Monday, December 15, 2003

It was never a quagmire...

The one apparently sane Canadian notes:

Iraq has never been a quagmire, nor even close. The death toll since formal hostilities ended in May has been serious, but pales next to the mountain of corpses piled up by Saddam's regime.

. . . .

Opponents of the war and opponents of George W. Bush tend to be one and the same, and the intensity of their dislike for the President is such that it has often coloured the picture of Iraq that the world has been served.

The trick has been to equate Iraq to Vietnam. Al Gore made a point of it last week when he threw his backing behind Howard Dean for the Democratic party's presidential nomination, describing the situation as a "quagmire" -- the emotionally loaded term everyone knows means Vietnam.

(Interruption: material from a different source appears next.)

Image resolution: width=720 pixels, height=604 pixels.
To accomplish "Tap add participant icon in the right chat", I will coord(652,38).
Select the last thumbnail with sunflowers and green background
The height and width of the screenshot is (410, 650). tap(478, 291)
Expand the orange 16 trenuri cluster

Even on the surface this is a ludicrous proposition. U.S. involvement in Vietnam lasted the better part of two decades and killed more than 58,000 American troops. At its peak the United States had 440,000 soldiers in Vietnam, and they were dying at a rate of almost 320 a week. It was a jungle country, ideal for guerrilla warfare, in which insurgents had crucial support from major powers able to easily supply them with the weapons and financial support to carry on. And even as the United States fought on, it never had a workable plan for a legitimate government that could govern the country.

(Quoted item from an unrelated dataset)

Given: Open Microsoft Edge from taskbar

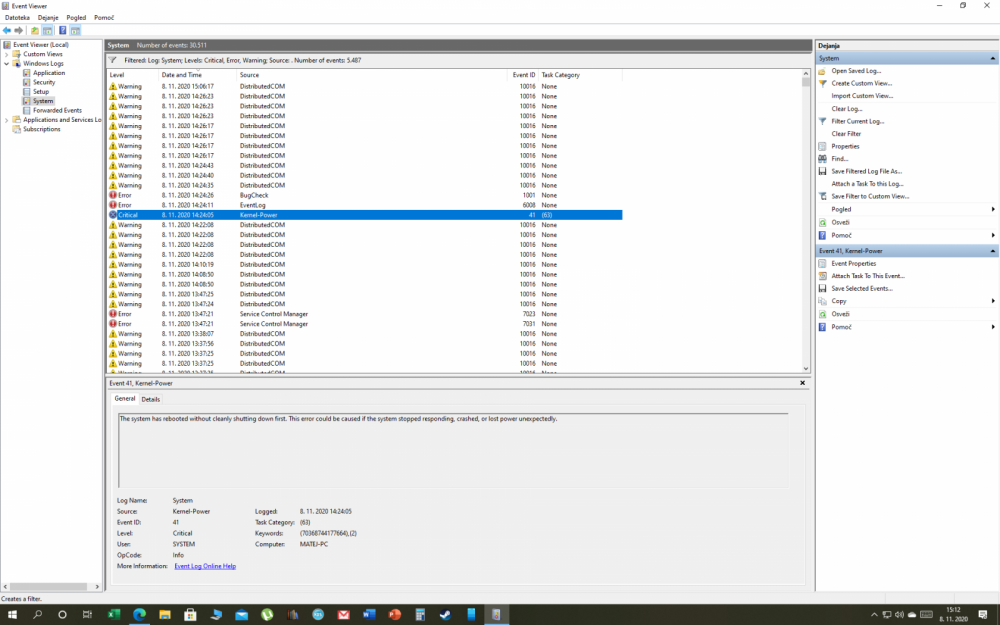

None of this is true in Iraq, nor even close.

. . .

It has somehow become more acceptable to attack Mr. Bush for risking U.S. lives than to condemn Saddam for murdering Iraqis. A report this week indicated Saddam's regime had executed 61,000 people in Baghdad alone. He is believed to have killed 180,000 Kurds, and his post-Kuwait reprisals on Shiite Muslims left another 60,000 dead.

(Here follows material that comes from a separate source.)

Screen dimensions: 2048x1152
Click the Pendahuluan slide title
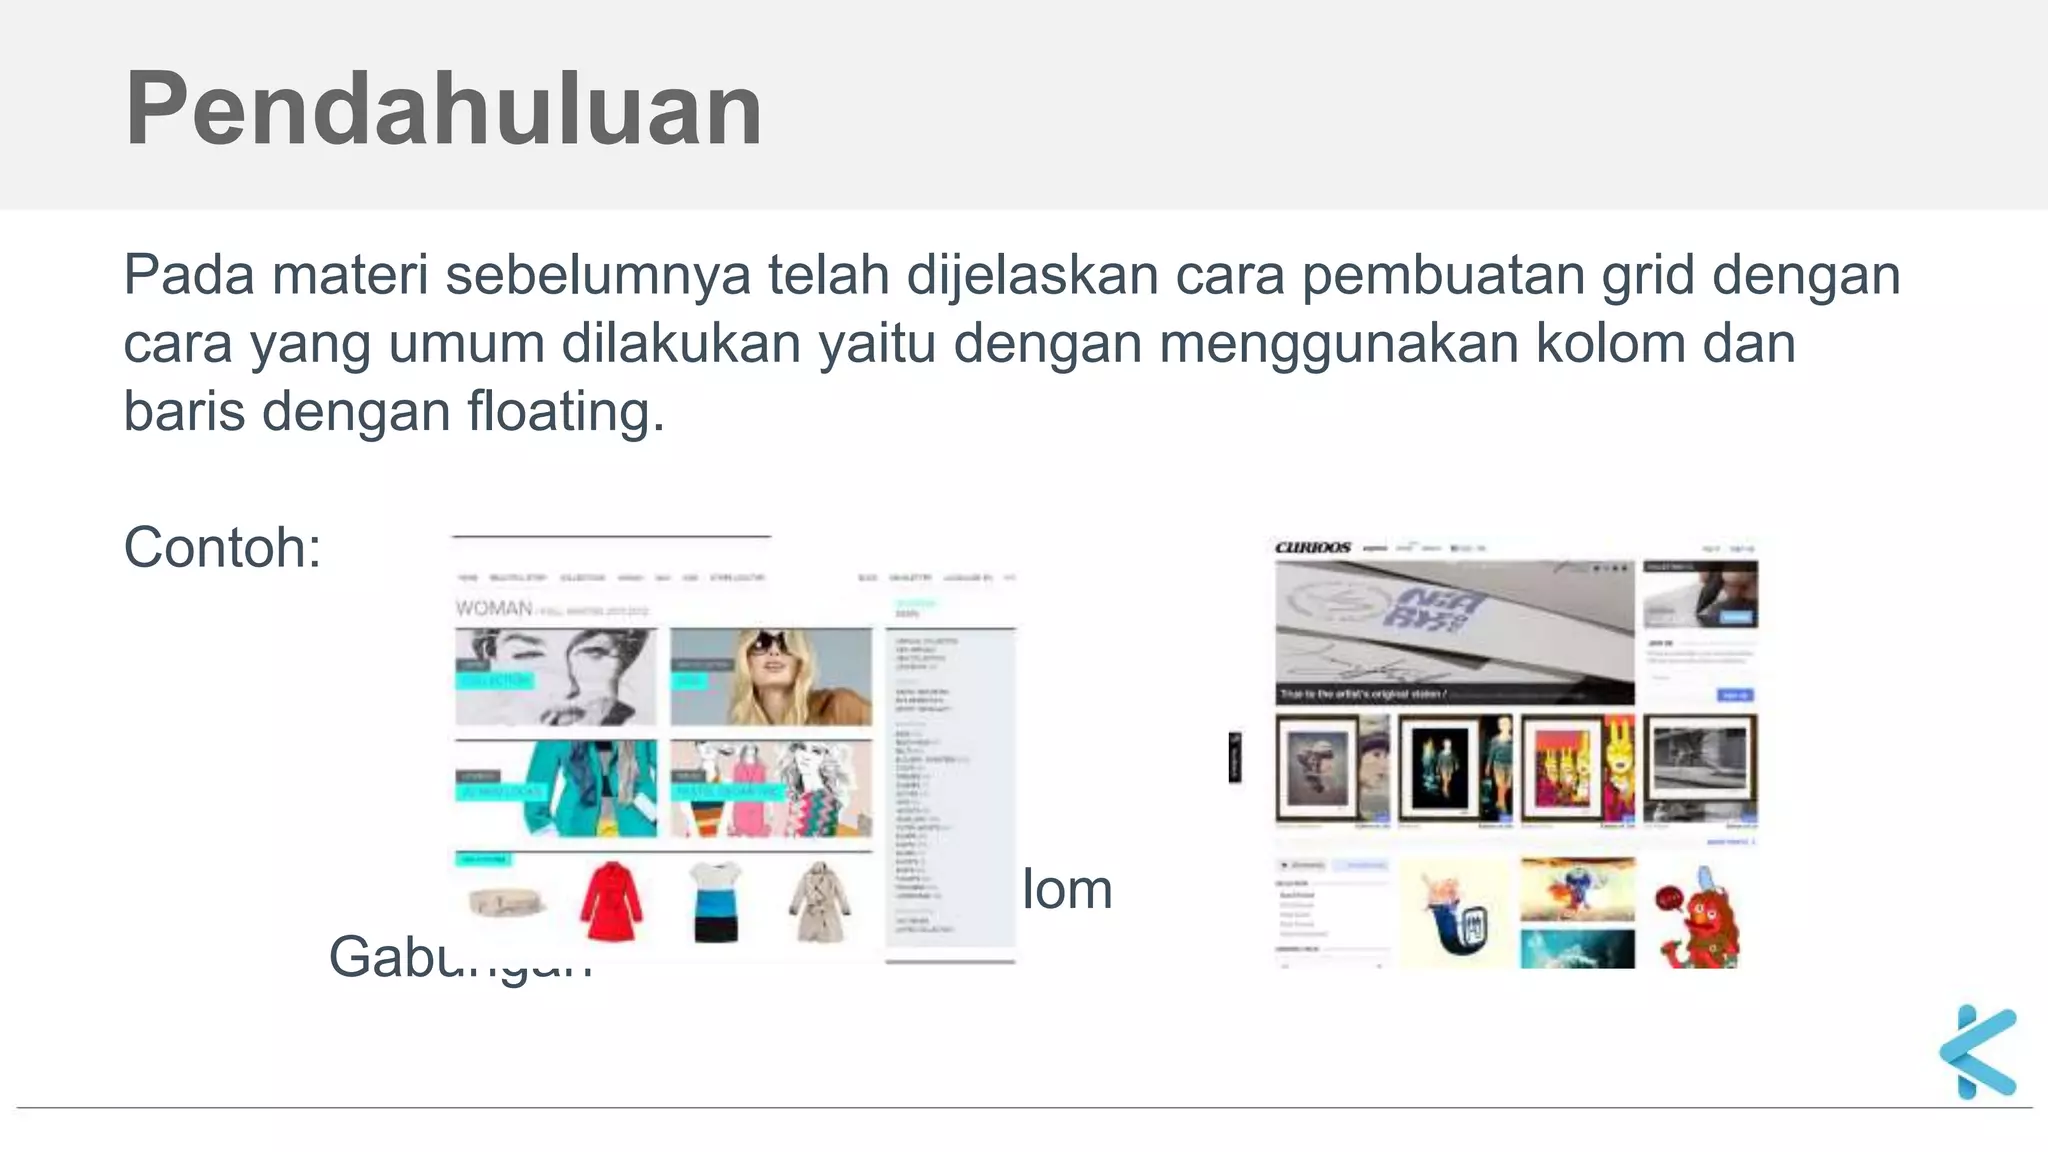coord(444,108)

He ran torture chambers and stuffed his prisons with political opponents. People were mutilated, apparently for no better reason than the entertainment of their killers. Critics had explosives strapped to them and were blown to bits. Dissidents were tossed off tall buildings. Since the U.S. invasion, authorities have found 41 mass graves; hundreds more are believed to exist, containing between 300,000 and 500,000 victims.

Yet the focus has been on attacking the Americans, a situation that may finally change with the capture of Saddam. It underlines a simple question. Given the choice, who would you want running your country: a democratic if imperfect administration like the one in Washington, or that madman they dragged out of a hole in the ground yesterday?


Judging from some of the posts on The Democratic Underground (Right Wing News has a decent selection), apparently some people really would prefer Saddam Hussein.

I've been noting a sad lack of appreciation for what freedom actually is. I think, though that just as the far-left and the far-right are identically authoritarian, and some things can be so uncool as to be cool (e.g. Neil Diamond), that the "intelligencia" has now gotten so "intelligent" that it is now stupid.